What Could Go Wrong?
Even USDA officials admit uncertainties:
• Production bottleneck: Panama’s plant can churn out ~117 million sterile flies a week. Experts estimate twice that might be needed if the outbreak reaches northern Mexico’s dense ranch lands.
• Border logistics: Sterile males live only about five days; shipping delays could render them useless.
• Mutation risk: Scientists insist radiation doses are calibrated to avoid creating hardy super-flies, but long-term monitoring continues.
“These aren’t ‘Franken-flies,’” says Dr. Phillip Kaufman, head of entomology at Texas A&M. “They’re normal males who happen to be very bad at fatherhood.”
Ranchers Caught Between Panic and Déjà Vu
Stephen Diebel, vice-president of the Texas & Southwestern Cattle Raisers Association, remembers old photos of calves eaten alive. “One pregnant cow infested with screwworms can infect an entire pasture,” he tells us. “We have to stay ahead of this.”
Yet some Texans bristle at the image of government planes raining insects:
• Social-media rumors call it “insect chem-trails.”

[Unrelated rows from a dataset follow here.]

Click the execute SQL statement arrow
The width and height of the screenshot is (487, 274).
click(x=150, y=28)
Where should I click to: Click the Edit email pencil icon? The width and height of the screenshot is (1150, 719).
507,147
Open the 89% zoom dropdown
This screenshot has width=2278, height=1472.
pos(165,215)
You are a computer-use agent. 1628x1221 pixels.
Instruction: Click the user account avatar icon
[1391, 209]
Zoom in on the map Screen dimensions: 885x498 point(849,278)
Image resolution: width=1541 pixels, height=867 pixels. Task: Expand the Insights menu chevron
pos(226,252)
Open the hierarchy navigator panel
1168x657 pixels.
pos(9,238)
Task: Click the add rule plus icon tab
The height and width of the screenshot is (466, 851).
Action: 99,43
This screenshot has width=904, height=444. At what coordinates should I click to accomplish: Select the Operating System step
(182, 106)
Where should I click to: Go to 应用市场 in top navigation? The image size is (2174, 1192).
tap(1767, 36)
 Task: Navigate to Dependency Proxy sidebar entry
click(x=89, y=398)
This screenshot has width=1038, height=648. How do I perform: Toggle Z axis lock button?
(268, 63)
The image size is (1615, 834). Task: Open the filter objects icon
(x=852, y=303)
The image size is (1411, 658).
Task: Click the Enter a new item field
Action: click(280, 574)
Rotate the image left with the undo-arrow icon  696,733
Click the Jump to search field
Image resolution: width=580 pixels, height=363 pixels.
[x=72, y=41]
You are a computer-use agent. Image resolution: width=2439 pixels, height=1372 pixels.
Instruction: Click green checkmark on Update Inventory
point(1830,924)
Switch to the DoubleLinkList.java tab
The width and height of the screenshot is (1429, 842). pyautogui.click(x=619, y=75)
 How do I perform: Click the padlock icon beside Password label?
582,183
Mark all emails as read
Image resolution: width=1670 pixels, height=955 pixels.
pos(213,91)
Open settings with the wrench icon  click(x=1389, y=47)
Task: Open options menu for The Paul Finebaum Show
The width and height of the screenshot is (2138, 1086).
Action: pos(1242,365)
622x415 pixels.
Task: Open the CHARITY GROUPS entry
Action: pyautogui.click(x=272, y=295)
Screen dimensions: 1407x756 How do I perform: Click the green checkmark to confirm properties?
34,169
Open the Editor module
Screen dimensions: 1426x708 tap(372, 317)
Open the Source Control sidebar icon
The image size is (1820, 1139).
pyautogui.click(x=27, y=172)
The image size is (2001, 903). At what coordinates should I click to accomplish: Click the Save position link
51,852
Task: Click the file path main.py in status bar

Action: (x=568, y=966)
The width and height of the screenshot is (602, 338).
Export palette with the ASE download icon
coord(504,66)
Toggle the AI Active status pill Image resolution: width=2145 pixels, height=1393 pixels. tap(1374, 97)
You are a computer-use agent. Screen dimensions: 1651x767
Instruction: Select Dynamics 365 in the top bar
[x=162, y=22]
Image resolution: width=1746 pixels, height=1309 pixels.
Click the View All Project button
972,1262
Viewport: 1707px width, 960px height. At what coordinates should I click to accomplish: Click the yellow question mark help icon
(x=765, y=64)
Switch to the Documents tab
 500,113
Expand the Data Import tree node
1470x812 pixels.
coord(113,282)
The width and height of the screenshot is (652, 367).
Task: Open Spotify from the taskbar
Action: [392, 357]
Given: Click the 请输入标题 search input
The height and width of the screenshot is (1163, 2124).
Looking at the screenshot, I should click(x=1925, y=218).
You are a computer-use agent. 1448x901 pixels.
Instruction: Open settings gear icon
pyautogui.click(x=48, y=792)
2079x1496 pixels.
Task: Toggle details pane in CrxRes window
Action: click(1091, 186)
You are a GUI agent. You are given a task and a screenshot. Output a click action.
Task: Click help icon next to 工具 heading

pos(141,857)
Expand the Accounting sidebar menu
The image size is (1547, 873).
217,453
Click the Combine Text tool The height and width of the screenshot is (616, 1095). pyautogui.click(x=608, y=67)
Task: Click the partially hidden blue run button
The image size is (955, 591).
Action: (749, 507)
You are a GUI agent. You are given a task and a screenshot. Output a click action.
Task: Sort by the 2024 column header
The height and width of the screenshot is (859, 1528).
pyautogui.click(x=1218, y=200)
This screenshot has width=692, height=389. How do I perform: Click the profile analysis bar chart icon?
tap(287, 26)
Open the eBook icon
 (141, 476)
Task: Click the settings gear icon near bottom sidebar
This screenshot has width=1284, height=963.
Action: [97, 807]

• Local officials worry about public pushback if dead flies litter porches.
USDA’s outreach teams now host town-hall meetings, passing around sealed vials of the harmless males to demystify the program.
Bottom Line: Horror-Story Headline, Science-Based Reality
✓ True: The U.S. will airdrop hundreds of millions of sterile male screwworm flies.
✓ True: The larvae can kill livestock and occasionally humans.
✗ Overstated: A “new fly factory” on the Texas border. It’s a logistics hub, not a breeding facility — at least for now.
≈ Slightly exaggerated: “Animals die in a few days.” Veterinary data say 7–10 days if untreated.
Everything else? Backed by decades of entomology and a successful eradication record.
What Happens Next?
• Fall 2025: First sterile-fly sorties from Moore Air Base.
• 2026: Decision on building a full U.S. production plant.
• 2027–28: Target date for declaring northern Mexico screwworm-free—if the plan works.
Should the parasite slip past the aerial shield, costs could dwarf the price of flights and radiation gear. For now, ranchers, entomologists, and taxpayers alike have a stake in a solution that sounds bizarre but has history on its side.
Until then, if you look up and see a small plane tracing grids over the chaparral, remember: the tiny specks falling out of the hatch are would-be fathers on a mission to save millions of animals — by never becoming fathers at all.